BACKGROUND: There isevidence that device-guided slow breathing using biofeedback acutely reduces blood pressure (BP) and pulse wave velocity [i.e. increased pulse arrival time (PAT)].
OBJECTIVES: The objectives of the study presented here were to test whether the results of changes observed in PAT in earlier studies are reproducible over 1 week and how changes in pulse wave velocity/PAT translate into absolute self-measured BP changes.
METHODS: Patients with a systolic BP 130-160 mmHg or treated essential hypertension (21 females/23 males) were trained to perform unattended device-guided slow breathing exercises for 10 min daily over 5 days. Furthermore, they were skilled to perform self-measurement of BP before and after the breathing exercise using a validated upper-arm device.
RESULTS: Office BP at screening [median (1, 3. Q)] was 137 (132, 142)/83 (79, 87) mmHg. We observed a significant ( P < 0.05) increase in PAT of 5 ms (SD 12.5 ms) on average after 10 min of guided breathing and an additional 1 ms ( P < 0.05, SD 8 ms) during the following 5 min of spontaneous breathing compared to baseline.
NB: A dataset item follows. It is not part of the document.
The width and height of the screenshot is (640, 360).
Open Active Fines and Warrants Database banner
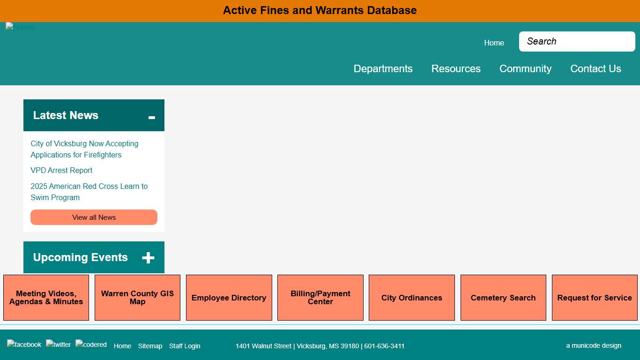pyautogui.click(x=320, y=10)
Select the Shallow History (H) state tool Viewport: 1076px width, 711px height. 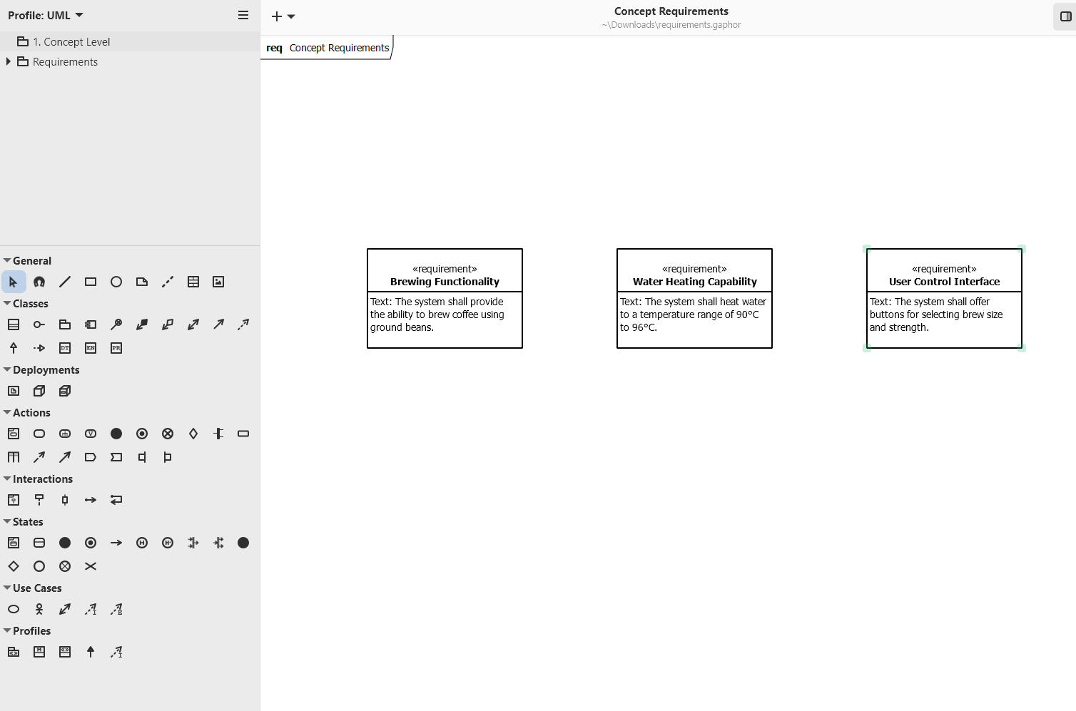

PAT before the exercise remained constant over 5 days paralleled by constant self-measured BP before the exercise. Device-guided breathing was associated with a significant reduction of self-measured SBP of 5 mmHg ( P < 0.01, SD 8 mmHg). Data furthermore demonstrated that these changes were highly reproducible over 1 week.
CONCLUSIONS: Device-guided slow breathing and biofeedback lead to reproducible and favorable changes (increase) in PAT and SBP (decrease).